But what if you finally have a good relationship with a doctor you like and find out they are no longer in your health insurance network? Now what?
First, let’s examine why doctors leave health insurance networks. Usually, doctors leave health insurance networks for typical reasons, such as retirement or if they move geographic locations. They are professionals, after all, and just as you probably have had to move for a new job, they do the same. Sometimes, there are other, more technical reasons, such as the doctor being unhappy with how the health insurance network conducts business.

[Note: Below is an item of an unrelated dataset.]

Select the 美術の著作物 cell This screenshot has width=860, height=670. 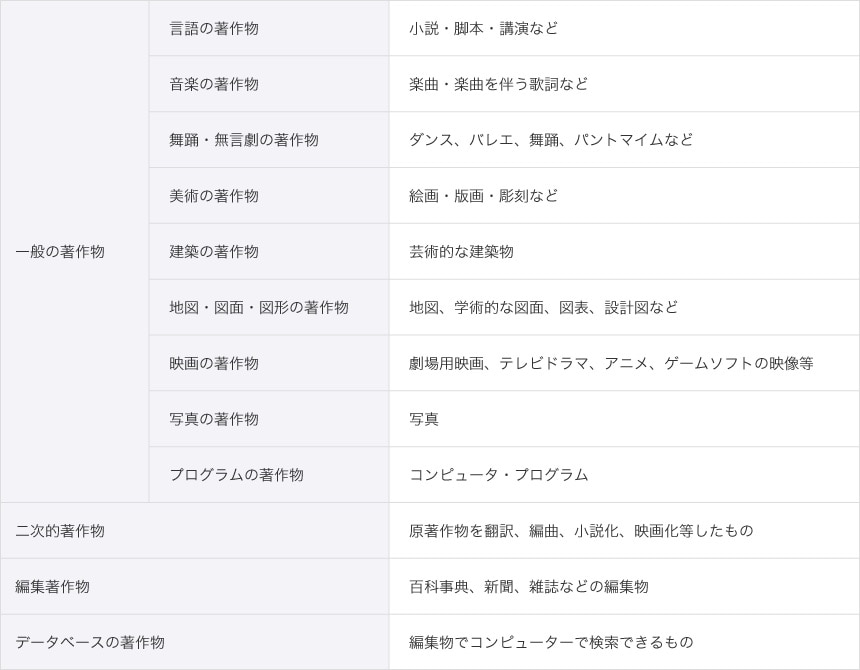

You’ll most likely be warned ahead of time if your doctor is leaving your network, so you have time to plan. However, neither your doctor nor your health insurance provider is legally obligated to inform you if your doctor is no longer in your network. Unfortunately, a surprise increase in medical bills is all too common and can leave you financially crippled for years. This is why it is so important to call your doctor’s office during open enrollment each year and verify they will still accept your insurance plan.
If your doctor leaves your network, you may have continuity of care protection, which enables you to retain the same level of care from your doctor for the same copays and fees temporarily. If you are a senior who participates in a Medicare Advantage plan, you have the option to leave your health care network if your doctor does and if the network change is “considered significant based on the [effect] or potential to affect current plan enrollees” according to the Centers for Medicare and Medicaid Services guidebook. If you are currently covered under a private plan and are considering switching, call your doctor’s office and ensure they are covered under the new plan you are considering.
What if you can’t switch plans? Often, doctors will allow you to pay cash for your visits. You may be able to negotiate a reasonable cash price with your doctor because they won’t have to bill your insurance, which would save them time and administrative costs. If your doctor’s cash price is relatively high, it may still be worth it to maintain continuity of care.
If the previous options are out of the question for you, the next best thing to do is just to ask your doctor if they have any referrals. After all, your doctor will know your situation best and can refer someone else who will be a good fit for you.
Having a doctor you like and trust can be such a relief, and it’s always an unfortunate circumstance when your health insurance network no longer covers that doctor. Fortunately, there are ways you can plan for this and methods to make a smooth transition to a new doctor.